* Reading text:
-=-=-
The Aqua-IoT dashboard provides comprehensive data visualization capabilities for analyzing sensor readings over time. By leveraging Django’s ORM and template system, the platform delivers real-time insights into environmental conditions across your monitoring systems.

Data Retrieval Architecture

All visualization data is retrieved through Django’s ORM, ensuring efficient database queries: 
# Data retrieval pattern used across all views
# Example from sensores/views.py:60
def temperaturaAquario(request):
  temperatura = TemperaturaAquario.objects.all()    
  temperaturas = {'temperaturas': temperatura}  
  return render(request, "temp-aquario.html", temperaturas)
Each view function queries all records for its sensor type using objects.all(), providing complete historical data for visualization.

Multi-Sensor Dashboard

The main dashboard aggregates data from all six sensor types into a unified visualization interface: 
# Multi-sensor data aggregation from sensores/views.py:13
def home(request):
  if request.user.is_authenticated:
    # Temperatura Plantas
    temperaturap = TemperaturaPlantas.objects.all()  
    # Nivel Agua 
    nivel = NivelAgua.objects.all()   
    # Umidade
    umidade = Umidade.objects.all() 
    # TDS
    tds = Tds.objects.all()  
    # Temperatura Aquario 
    temperaturaa = TemperaturaAquario.objects.all() 
    # LDR
    ldr = Ldr.objects.all()  
    # Dados  
    context = {
              'temperaturas': temperaturap,
              'nivels': nivel,
              'umidades': umidade,
              'tdss': tds,
              'temperaturaas': temperaturaa,
              'ldrs': ldr,
       }
    return render(request, "index.html", context)

Data Context Structure

The dashboard passes six data collections to the template:

temperaturas

Plant temperature sensor readings (TemperaturaPlantas)

temperaturaas

Aquarium temperature sensor readings (TemperaturaAquario)

umidades

Humidity sensor readings (Umidade)

nivels

Water level sensor readings (NivelAgua)

ldrs

Light sensor readings with luminosity data (Ldr)

tdss

Water quality sensor readings (Tds)

Sensor-Specific Visualizations

Each sensor type has a dedicated view for detailed data analysis:

Temperature Visualization (Plants)

# Plant temperature view from sensores/views.py:77
def temperaturaPlantas(request):
  temperatura = TemperaturaPlantas.objects.all()    
  temperaturas = {'temperaturas': temperatura}  
  return render(request, "temp-plantas.html", temperaturas)
Data Fields Available:
  • temperatura: Current temperature reading
  • unidade_medida: Measurement unit (degrees)
  • nome: Sensor name
  • tipo: Sensor type
  • grupo: Sensor grouping
  • data_criacao: Timestamp

Temperature Visualization (Aquarium)
-=-=-
* Entries provided:
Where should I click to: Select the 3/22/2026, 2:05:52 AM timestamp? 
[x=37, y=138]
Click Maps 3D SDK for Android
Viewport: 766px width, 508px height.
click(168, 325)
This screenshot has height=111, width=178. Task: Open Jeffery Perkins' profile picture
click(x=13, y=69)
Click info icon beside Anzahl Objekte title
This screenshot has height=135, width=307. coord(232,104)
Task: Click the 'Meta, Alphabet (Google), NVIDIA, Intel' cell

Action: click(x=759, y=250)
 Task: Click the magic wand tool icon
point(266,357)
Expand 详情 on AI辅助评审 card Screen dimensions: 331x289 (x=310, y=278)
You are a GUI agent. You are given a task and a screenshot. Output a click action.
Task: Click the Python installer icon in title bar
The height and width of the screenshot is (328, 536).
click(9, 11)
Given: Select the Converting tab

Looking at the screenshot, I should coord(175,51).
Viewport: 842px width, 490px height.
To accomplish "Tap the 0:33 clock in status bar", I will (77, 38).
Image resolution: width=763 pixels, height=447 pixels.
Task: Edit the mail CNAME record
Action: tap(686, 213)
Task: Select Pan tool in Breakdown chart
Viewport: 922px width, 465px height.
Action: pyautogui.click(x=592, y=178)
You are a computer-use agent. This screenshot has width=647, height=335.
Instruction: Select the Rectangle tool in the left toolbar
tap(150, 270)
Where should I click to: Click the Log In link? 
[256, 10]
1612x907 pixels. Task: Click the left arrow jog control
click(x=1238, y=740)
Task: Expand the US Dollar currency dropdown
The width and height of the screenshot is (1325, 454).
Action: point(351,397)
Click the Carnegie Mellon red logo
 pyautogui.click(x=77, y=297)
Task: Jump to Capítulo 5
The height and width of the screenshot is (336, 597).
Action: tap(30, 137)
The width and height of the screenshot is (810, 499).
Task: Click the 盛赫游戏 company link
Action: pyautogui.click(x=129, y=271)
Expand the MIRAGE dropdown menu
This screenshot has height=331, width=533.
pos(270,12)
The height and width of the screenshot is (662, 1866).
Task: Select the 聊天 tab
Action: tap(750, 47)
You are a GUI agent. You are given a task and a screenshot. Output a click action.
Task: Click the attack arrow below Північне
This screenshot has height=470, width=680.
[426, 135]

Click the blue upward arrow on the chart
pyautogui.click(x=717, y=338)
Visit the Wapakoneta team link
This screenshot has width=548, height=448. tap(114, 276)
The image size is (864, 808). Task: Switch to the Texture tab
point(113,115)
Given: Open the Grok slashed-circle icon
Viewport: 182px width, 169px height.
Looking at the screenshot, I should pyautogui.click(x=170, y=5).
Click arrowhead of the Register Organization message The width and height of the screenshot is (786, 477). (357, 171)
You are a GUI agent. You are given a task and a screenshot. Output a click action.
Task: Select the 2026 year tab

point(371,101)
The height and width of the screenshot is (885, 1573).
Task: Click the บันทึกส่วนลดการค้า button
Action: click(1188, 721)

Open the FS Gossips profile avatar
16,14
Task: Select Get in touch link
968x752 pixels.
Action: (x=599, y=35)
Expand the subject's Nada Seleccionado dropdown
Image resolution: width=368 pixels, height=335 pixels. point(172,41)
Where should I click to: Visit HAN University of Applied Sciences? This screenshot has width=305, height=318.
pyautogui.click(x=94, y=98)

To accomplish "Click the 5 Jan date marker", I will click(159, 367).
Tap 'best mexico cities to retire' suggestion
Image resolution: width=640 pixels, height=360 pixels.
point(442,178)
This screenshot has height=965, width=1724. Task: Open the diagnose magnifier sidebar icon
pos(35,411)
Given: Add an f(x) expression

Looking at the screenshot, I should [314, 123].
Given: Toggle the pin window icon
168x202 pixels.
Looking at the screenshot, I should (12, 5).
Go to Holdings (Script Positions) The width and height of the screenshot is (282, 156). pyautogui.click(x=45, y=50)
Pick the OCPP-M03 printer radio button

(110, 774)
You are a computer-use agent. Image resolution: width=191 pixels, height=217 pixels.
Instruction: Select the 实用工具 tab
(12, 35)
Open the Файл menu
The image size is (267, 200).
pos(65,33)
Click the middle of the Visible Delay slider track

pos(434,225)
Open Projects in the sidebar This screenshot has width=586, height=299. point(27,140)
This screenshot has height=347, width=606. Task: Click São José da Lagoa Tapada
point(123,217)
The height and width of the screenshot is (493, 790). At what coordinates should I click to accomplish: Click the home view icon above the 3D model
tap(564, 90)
-=-=-
* Tasks to perform:
A - In the Aqua-IoT dashboard text, which template file does the home view render?
B - Copy the part of the Aqua-IoT dashboard text between "Each view function" and "nivel = NivelAgua.objects.all()", inclusive.

* Answers for the tasks:
A - index.html

B -
Each view function queries all records for its sensor type using objects.all(), providing complete historical data for visualization.

Multi-Sensor Dashboard

The main dashboard aggregates data from all six sensor types into a unified visualization interface: 
# Multi-sensor data aggregation from sensores/views.py:13
def home(request):
  if request.user.is_authenticated:
    # Temperatura Plantas
    temperaturap = TemperaturaPlantas.objects.all()  
    # Nivel Agua 
    nivel = NivelAgua.objects.all()